Balance¶
What is it¶
Balance and classwise balance are metrics that measure correlational relationships between metadata factors and class labels. Balance and classwise balance can indicate opportunities for shortcut learning and disproportionate dataset sampling, with respect to individual classes or between metadata factors, that leads to poor generalization or overestimation of model performance.
Balance metrics compute the mutual information between class labels and metadata factors which may include intrinsic metadata, such as image statistics or bounding box statistics; or extrinsic metadata factors such as environmental information, sensor information, and operational information. Mutual information measures the information gained about one variable, e.g. class label, by observing another variable, e.g. location. Balance metrics provide a T&E engineer or model developer insight into dataset relationships which should be investigated or accounted for during model training or model evaluation.
The balance metric returns mutual information computed between
metadata factors and class labels but also mutual information between all pairs
of metadata factors to characterize inter-factor relationships.
The balance_classwise metric returns mutual information between individual
class labels and metadata factors to identify relationships between only one
class and secondary factors.
When to use it¶
For both model and dataset development it is important to understand correlational relationships that underlie the dataset. Often, opportunities for data collection are sparse, available only in non-operational locations and conditions, with limited target diversity, etc. A model trained on these realistic datasets could learn to use secondary information to perform the primary learning task, reducing the model’s ability to generalize to new domains or to perform unexpectedly when presented with new data. Balance metrics provide a method for identifying relationships between dataset factors and class labels a priori. A T&E engineer or model developer should then use that information to design tests for model generalization or data augmentation to mitigate the opportunity for shortcut learning or sampling imbalance.

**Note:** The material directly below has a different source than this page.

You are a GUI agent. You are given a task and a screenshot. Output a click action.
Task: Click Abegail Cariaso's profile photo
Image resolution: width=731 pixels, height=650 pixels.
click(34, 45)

In order to use balance, the user must supply their metadata
in a DataEval specific format. Because of this requirement, DataEval has a
Metadata class that will take in user metadata and format
it into DataEval’s format. The balance function takes in the Metadata
class for its analysis.
Identifying opportunity for shortcut learning¶
The literature contains many examples of shortcut learning and adversarial perturbations that cause a model to fail to generalize. For instance, an image classifier may learn to detect cows in a grassy field but internally cues on the grassy field (background) rather than the properties of the cow. When presented with an image of a cow at a sandy beach, the model fails to identify the cow because it was able to previously use secondary information about location or visual context to reliably identify cows. Balance metrics are one way to identify the potential for learning such shortcuts.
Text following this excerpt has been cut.